This was the plan all along as the Eagles plotted their strategy for 2011. They carefully scouted every kicker on the streets in the NFL and every youngster coming through the draft. And they determined that if they could secure Henery -- whom they drafted in the fourth round in April -- and Henry -- signed as a rookie free agent -- they would feel good about their kicking situation late in the summer.
And they do. Henery booted two field goals and had three touchbacks on four kickoffs in the preseason opener against Baltimore. Henry had a 28-yard mis-hit late in the game to mar an otherwise good performance, and now they look ahead to their second challenge, Thursday night in Pittsburgh.
"I'm pleased," said April, the team's second-year special teams coordinator. "Every rookie that has come in here has had an adjustment period. They are competing against themselves and the expectations people have for them. The expectations are as big a challenge as anything.
"Both of them are making good progress. Some days they take steps forward, some days they flat line and some days they dip a little bit. They're going to be there. I think we got two really good guys. They learn every day and they improve."
The Eagles have devoted their kicking game exclusively to both Henery, college football's all-time most accurate kicker, and Henry, who won the Ray Guy Award last year as the nation's best punter, to try to accelerate their progress. There is no denying that both have tremendous talent. This isn't a case where the Eagles are trying to making something out of a player who is not quite at the highest level in this league.
What it is is an opportunity for the Eagles to bring along a pair of rookies and give them day after day after day of repetition to smooth out their mechanical flaws.

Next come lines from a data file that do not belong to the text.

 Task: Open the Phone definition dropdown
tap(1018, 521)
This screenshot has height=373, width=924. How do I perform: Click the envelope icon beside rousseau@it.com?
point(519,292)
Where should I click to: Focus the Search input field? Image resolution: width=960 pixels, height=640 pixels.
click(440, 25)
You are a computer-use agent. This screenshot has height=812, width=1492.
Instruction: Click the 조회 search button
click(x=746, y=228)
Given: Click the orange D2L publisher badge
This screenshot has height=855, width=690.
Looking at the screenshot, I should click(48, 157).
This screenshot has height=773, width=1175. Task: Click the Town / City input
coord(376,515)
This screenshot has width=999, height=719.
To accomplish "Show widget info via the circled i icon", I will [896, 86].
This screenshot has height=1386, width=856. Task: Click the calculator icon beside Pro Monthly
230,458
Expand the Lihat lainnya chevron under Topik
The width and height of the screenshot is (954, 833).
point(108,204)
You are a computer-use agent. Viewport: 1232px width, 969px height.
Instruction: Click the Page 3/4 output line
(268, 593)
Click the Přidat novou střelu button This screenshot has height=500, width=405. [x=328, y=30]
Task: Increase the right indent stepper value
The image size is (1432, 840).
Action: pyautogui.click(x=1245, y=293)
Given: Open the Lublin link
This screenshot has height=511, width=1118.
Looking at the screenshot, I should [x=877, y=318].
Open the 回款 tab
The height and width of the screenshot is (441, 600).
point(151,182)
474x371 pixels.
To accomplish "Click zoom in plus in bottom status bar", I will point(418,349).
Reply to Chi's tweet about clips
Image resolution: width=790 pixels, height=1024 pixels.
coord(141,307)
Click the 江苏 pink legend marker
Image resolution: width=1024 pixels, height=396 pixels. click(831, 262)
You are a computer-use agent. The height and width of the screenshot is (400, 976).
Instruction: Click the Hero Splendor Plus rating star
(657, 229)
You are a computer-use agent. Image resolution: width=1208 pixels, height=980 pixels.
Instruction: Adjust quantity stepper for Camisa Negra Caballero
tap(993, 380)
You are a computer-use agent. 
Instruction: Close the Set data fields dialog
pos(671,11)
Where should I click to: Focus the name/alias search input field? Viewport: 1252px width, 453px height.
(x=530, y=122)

It is all very scientific, in fact. When Henery misses a field goal, April explained, it is usually because his plant leg -- his left leg -- is three degrees off from where it should be. For Henry, a poor punt is generally the result of the angle of his drop. When he hooks his arm and his drops the ball too far inside, Henry tends to attack the ball at a less-than-ideal angle, and the result is a kick that wobbles off his foot.
When both players hit it true, the results are satisfying. Henery kicked a 58-yard field goal last week in practice and has that kind of range every day if need be. Henry booms his punts when he has a flawless drop and good contact on the football.
"We got the two best guys (from the rookie class) and we're going to have very little time, so let's monopolize them with this time," said April of the team's decision not to add any other kickers. "We're on that path. If we get off it, we get right back down with the same instruction and the same routine. I'm fine with where we're at."
Henry has been holding for Henery, lending to the idea of establishing some long-term stability here. Of course, the Eagles had the ultimate stability with Pro Bowl kicker David Akers, who left the team in free agency to sign in San Francisco.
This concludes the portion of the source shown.